日本スポーツ出版社は2007年3月2日にウェブサイト上で、編集スタッフの中に退職希望者がいる事実を認めた上でマスコミの報道を否定し、フリーの立場で週刊ゴングに寄稿していた小佐野も3月14日発売号まで仕事があるとして休刊を否定した[8]。「三者三様」のメンバーだった門馬忠雄は知人などから事実確認を求める電話があったことを明かし、2007年3月4日のプロレスリング・ノア日本武道館大会や同年3月6日の新日本プロレス後楽園ホール大会で、門馬に声をかけられた編集スタッフから、廃刊騒動直後に日本スポーツ出版社を退社した編集スタッフが実際にいた事を明らかにした[9]。最終的に、2007年3月14日発売号での休刊が、3月13日付のスポーツ報知で改めて報じられ[10]、実際に同号の誌上にて正式に「一時休刊」が発表された。なお、前述のスポーツ報知では報道では休刊号は1167号とされたが、実際には1168号である(別冊ゴングから数えたバックナンバーは、38巻64号通算1347号)。

後継誌創刊

週刊ゴングの一時休刊直後に創刊された後継誌は、清水勉・小佐野景浩・木幡一樹派が『Gスピリッツ』を、竹内宏介・金沢克彦・吉川義治派が『Gリング』をそれぞれ創刊したため、週刊ゴングの歴代編集長が2派に分裂しなおかつ2誌とも創刊日が2007年9月5日となる事態となった。この2誌は日本スポーツ出版社からの正式な週刊ゴングの版権移行とはなっていない。
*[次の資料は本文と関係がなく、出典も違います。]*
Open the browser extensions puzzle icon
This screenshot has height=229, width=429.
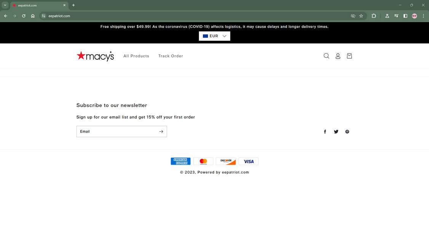tap(374, 16)
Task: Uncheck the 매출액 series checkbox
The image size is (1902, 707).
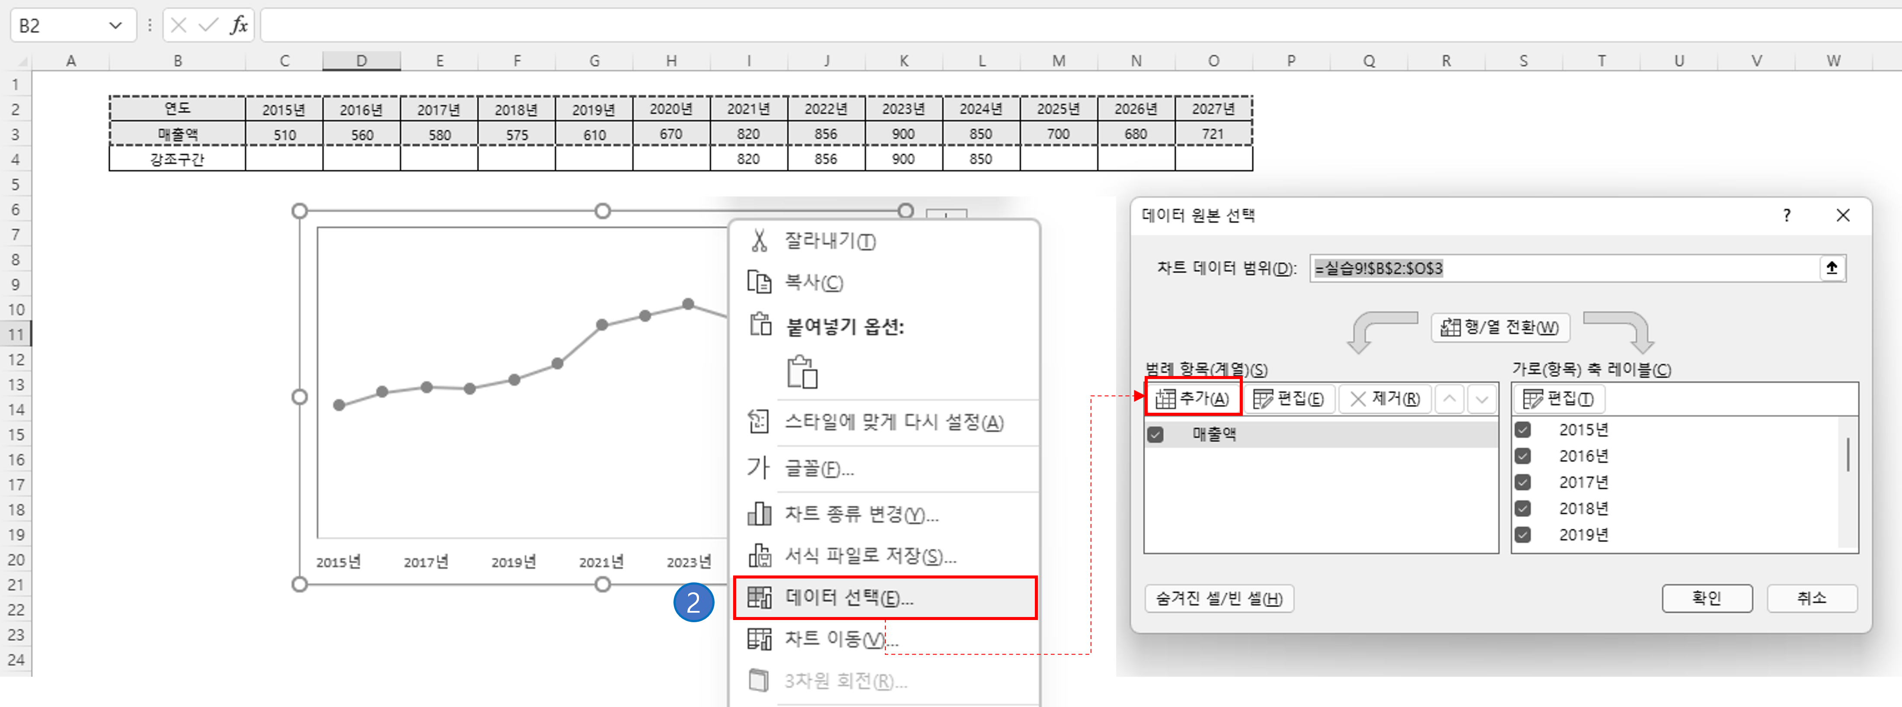Action: coord(1156,434)
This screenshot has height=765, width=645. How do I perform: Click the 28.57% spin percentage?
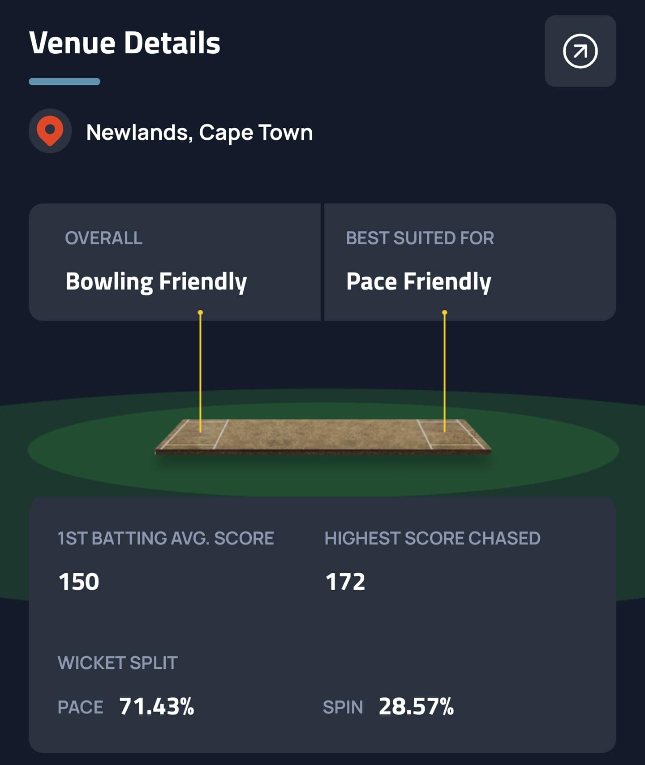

『月刊ゴング』・『別冊ゴング』時代からのネガなどの資料はしばらく東京都江東区住吉に保管され、なおかつ日本スポーツ出版社元社長の前田大作が保有していたが、前田の刑期満了後に『ゴング』関連の全ての資料は後継誌の出版元や週刊ゴングの元編集スタッフではなく、ライバル誌であった『週刊プロレス』の発行元であるベースボール・マガジン社へ譲渡された[11][12]。また前田は刑事裁判が始まる前に、山本や『KAMINOGE』編集長である井上崇宏などに対して『週刊ゴング』を復刊させる話を持ちかけたが、立ち消えとなっている[13]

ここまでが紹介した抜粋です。